Throughout the 18th and early 19th centuries, the business of fashion was dominated by designers such as Rose Bertin, Charles Worth and Jacques Doucet, who held court in their ateliers on rue de la Paix and rue Saint-Honoré. Their expensive and made-to-order styles attracted royalty and aristocracy from all over the world, establishing Paris as a true fashion capital. So when did this change?
The transformation began in 1838, when a businessman named Aristide Boucicaut opened a haberdasher’s shop on the Left Bank. Through a series of shrewd business moves,in 1852 his small shop eventually expanded into one of the first department stores, Le Bon Marché. Inspired by English emporiums and, later by the World’s Fair in 1862 and 1867, Le Bon Marché was modeled after an exhibition hall, with Boucicaut and other shop owners embracing revolutionary concepts like fixed pricing, advertising, and browsing for goods before purchasing.
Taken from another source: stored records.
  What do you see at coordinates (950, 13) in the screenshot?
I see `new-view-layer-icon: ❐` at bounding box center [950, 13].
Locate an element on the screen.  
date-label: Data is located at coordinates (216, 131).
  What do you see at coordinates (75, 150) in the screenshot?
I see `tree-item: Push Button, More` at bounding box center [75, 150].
Fashion suddenly became accessible to a much wider audience and was no longer reserved for the upper classes.
Le Bon Marché was soon followed by La Samartaine, Galeries Lafayette, and Printemps; together, they became hallmarks of the late 19th century in Paris, a time of expansion marked by Baron von Haussman’s revitalization of the city. Virginia notes, “These department stores represented massive real estate and business investments and their construction was in phase with the transformation of Paris.” The sprawling expansion of the department store was even chronicled in Emile Zola’s novel Au Bonheur des Dames, whose main character, Octave Mouret, was said to be based off of Boucicaut.
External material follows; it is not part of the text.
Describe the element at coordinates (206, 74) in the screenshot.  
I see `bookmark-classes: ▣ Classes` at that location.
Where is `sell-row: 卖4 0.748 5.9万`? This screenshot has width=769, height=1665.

Many smaller shops were squeezed out of business, and, Virginia notes, “only the best survived to become the haute couture industry, mostly because they supplied the courts of Europe.” The everyday shopper was left transfixed by the mass-produced, affordable, ready-to-wear styles that could be easily purchased on a whim at the department stores. As the separation between haute couture and ready-to-wear grew, the grands magasins established themselves firmly in history, forever changing the way shopping and fashion was perceived and making Paris the destination for shoppers around the world.